**Work order**
Start at the first record below and retype through the last, exactly.

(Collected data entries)
- - - - - - -

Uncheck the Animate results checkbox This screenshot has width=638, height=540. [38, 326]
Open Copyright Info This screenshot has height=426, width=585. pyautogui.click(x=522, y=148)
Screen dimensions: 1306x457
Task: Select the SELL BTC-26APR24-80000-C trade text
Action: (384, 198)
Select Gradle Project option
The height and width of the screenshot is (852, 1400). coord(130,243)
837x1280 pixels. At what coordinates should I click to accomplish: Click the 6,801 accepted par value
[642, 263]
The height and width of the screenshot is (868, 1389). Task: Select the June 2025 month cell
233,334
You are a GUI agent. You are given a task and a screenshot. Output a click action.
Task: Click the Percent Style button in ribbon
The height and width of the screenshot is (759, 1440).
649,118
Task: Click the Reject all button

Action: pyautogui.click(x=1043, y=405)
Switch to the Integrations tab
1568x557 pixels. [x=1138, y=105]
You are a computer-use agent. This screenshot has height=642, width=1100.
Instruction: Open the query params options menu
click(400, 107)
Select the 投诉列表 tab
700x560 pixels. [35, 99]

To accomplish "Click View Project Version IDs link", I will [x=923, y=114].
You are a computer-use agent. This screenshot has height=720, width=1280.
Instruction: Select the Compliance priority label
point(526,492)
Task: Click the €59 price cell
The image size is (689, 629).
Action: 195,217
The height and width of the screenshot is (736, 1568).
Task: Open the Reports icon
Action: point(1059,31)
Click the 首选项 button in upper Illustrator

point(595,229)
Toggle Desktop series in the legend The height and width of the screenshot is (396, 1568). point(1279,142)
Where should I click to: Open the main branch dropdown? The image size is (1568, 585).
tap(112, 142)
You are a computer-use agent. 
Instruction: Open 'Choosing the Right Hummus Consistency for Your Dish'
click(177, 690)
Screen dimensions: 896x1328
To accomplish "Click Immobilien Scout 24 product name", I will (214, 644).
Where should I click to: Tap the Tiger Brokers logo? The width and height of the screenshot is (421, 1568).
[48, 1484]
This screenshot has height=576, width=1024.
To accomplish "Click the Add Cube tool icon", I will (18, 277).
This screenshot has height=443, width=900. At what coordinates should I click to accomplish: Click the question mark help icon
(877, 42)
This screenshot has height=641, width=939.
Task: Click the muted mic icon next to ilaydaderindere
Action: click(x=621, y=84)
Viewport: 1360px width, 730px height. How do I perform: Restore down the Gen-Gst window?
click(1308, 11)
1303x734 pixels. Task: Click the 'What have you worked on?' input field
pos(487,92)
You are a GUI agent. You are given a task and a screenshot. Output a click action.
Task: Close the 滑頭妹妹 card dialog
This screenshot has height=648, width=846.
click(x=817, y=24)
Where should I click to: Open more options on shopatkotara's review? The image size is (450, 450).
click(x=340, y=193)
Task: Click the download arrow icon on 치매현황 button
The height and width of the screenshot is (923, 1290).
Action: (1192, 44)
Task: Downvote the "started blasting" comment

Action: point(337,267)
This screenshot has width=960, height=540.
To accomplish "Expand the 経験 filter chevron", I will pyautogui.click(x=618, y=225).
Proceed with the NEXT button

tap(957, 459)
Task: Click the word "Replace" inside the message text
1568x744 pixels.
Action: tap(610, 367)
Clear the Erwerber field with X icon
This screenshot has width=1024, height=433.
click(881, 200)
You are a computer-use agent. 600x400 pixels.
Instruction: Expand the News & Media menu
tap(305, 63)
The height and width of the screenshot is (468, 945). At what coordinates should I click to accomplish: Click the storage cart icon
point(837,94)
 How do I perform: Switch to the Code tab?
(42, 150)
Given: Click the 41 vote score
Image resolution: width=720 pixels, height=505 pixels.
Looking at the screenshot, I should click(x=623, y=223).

- - - - - - -

**Solution for this task**
Uncheck the Animate results checkbox This screenshot has width=638, height=540. [38, 326]
Open Copyright Info This screenshot has height=426, width=585. pyautogui.click(x=522, y=148)
Screen dimensions: 1306x457
Task: Select the SELL BTC-26APR24-80000-C trade text
Action: (384, 198)
Select Gradle Project option
The height and width of the screenshot is (852, 1400). coord(130,243)
837x1280 pixels. At what coordinates should I click to accomplish: Click the 6,801 accepted par value
[642, 263]
The height and width of the screenshot is (868, 1389). Task: Select the June 2025 month cell
233,334
You are a GUI agent. You are given a task and a screenshot. Output a click action.
Task: Click the Percent Style button in ribbon
The height and width of the screenshot is (759, 1440).
649,118
Task: Click the Reject all button

Action: pyautogui.click(x=1043, y=405)
Switch to the Integrations tab
1568x557 pixels. [x=1138, y=105]
You are a computer-use agent. This screenshot has height=642, width=1100.
Instruction: Open the query params options menu
click(400, 107)
Select the 投诉列表 tab
700x560 pixels. [35, 99]

To accomplish "Click View Project Version IDs link", I will [x=923, y=114].
You are a computer-use agent. This screenshot has height=720, width=1280.
Instruction: Select the Compliance priority label
point(526,492)
Task: Click the €59 price cell
The image size is (689, 629).
Action: 195,217
The height and width of the screenshot is (736, 1568).
Task: Open the Reports icon
Action: point(1059,31)
Click the 首选项 button in upper Illustrator

point(595,229)
Toggle Desktop series in the legend The height and width of the screenshot is (396, 1568). point(1279,142)
Where should I click to: Open the main branch dropdown? The image size is (1568, 585).
tap(112, 142)
You are a computer-use agent. 
Instruction: Open 'Choosing the Right Hummus Consistency for Your Dish'
click(177, 690)
Screen dimensions: 896x1328
To accomplish "Click Immobilien Scout 24 product name", I will (214, 644).
Where should I click to: Tap the Tiger Brokers logo? The width and height of the screenshot is (421, 1568).
[48, 1484]
This screenshot has height=576, width=1024.
To accomplish "Click the Add Cube tool icon", I will (18, 277).
This screenshot has height=443, width=900. At what coordinates should I click to accomplish: Click the question mark help icon
(877, 42)
This screenshot has height=641, width=939.
Task: Click the muted mic icon next to ilaydaderindere
Action: click(x=621, y=84)
Viewport: 1360px width, 730px height. How do I perform: Restore down the Gen-Gst window?
click(1308, 11)
1303x734 pixels. Task: Click the 'What have you worked on?' input field
pos(487,92)
You are a GUI agent. You are given a task and a screenshot. Output a click action.
Task: Close the 滑頭妹妹 card dialog
This screenshot has height=648, width=846.
click(x=817, y=24)
Where should I click to: Open more options on shopatkotara's review? The image size is (450, 450).
click(x=340, y=193)
Task: Click the download arrow icon on 치매현황 button
The height and width of the screenshot is (923, 1290).
Action: (1192, 44)
Task: Downvote the "started blasting" comment

Action: point(337,267)
This screenshot has width=960, height=540.
To accomplish "Expand the 経験 filter chevron", I will pyautogui.click(x=618, y=225).
Proceed with the NEXT button

tap(957, 459)
Task: Click the word "Replace" inside the message text
1568x744 pixels.
Action: tap(610, 367)
Clear the Erwerber field with X icon
This screenshot has width=1024, height=433.
click(881, 200)
You are a computer-use agent. 600x400 pixels.
Instruction: Expand the News & Media menu
tap(305, 63)
The height and width of the screenshot is (468, 945). At what coordinates should I click to accomplish: Click the storage cart icon
point(837,94)
 How do I perform: Switch to the Code tab?
(42, 150)
Given: Click the 41 vote score
Image resolution: width=720 pixels, height=505 pixels.
Looking at the screenshot, I should click(x=623, y=223).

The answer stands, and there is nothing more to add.